As far as I know, the boost is added, after the range limited VID
is applied. The Intel processor supports EIST, and a range from
"low" to "high" for the control registers on the processor. VID
controls the voltage, and FID the multiplier. And FID and VID changes
are used by EIST, to conserve power when the processor is idle. The
range of allowed FID and VID is limited, to help prevent people
from overclocking.

This is no good for overclocking, because the range limit Intel
applies to the VID register, doesn't allow it to be adjusted
far enough to do the job.

So instead, a "boost" has to be applied to Vcore some how.
On my previous motherboard, there is a pin that sums control
currents, and it can be used for "boosting". I don't think
my old board supported "undervolting", only boosting is supported.

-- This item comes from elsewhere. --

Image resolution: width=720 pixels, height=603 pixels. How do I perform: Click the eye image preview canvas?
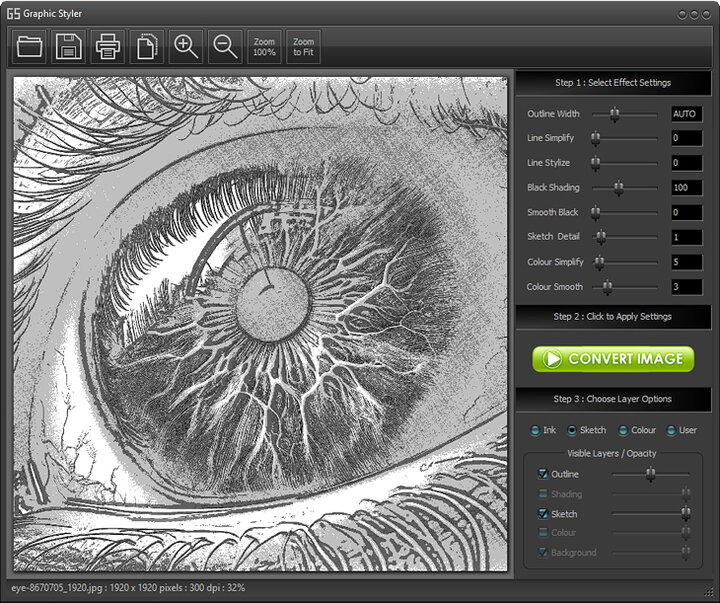coord(260,323)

VID ----------------------- Vcore Regulator ---- final voltage equals
register +------ (Boost pin) range of values from VID
| plus fixed positive offset
GPIO ---- summing ---+
pins device

Now, one thing this results in, is in terms of control
registers, there are two registers. There is one register
for the VID, plus a second register (somewhere) controlling
the boost via some general purpose I/O pins.

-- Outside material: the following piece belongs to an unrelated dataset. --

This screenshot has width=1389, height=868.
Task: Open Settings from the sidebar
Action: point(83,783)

The hardware monitor (measurement circuit), monitors the
resulting summation of VID plus boost.

Is that good enough ? Not really. The thing is, as the CPU
load goes up, the Vcore actual voltage drops a bit. On
previous generations, the slope of the load line, allowed
about -0.150 volts when the CPU was running 100%. So if
you were running Prime95, the Vcore measured value could be
shifted by -0.150.

If you check the measured value, when the system is idle,
then that will get you closer to the "true value" or sum
of the VID + boost. On an Asus motherboard, it is
traditional for this to be off by about +0.060 volts (overshoot).
So if you saw 1.41V measured at CPU idle, you might suspect
the "true" value to be 1.35V. Asus tends to allow their Vcore
to overvolt a little bit at idle.

I'll try a few experiments on my (Asus) motherboard, and
post back what I see. I can't do that without rebooting.

Paul

Thanks, Paul.

I did notice exactly that droop during Intel Burn Test. It was intermittent.

This board lets you set Vcore to specific voltages, from tiny to
massive. I don't see anything else there.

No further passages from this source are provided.